→ **Records**:
----
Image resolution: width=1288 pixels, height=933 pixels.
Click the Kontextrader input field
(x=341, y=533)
----
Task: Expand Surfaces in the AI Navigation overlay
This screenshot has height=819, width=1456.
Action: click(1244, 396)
----
→ **Goal**:
Copy, word for word, the lines of the items above from the line containing "Image resolution: width=1288" through the line containing "(x=341, y=533)", including both of those lines.

→ **Result below**:
Image resolution: width=1288 pixels, height=933 pixels.
Click the Kontextrader input field
(x=341, y=533)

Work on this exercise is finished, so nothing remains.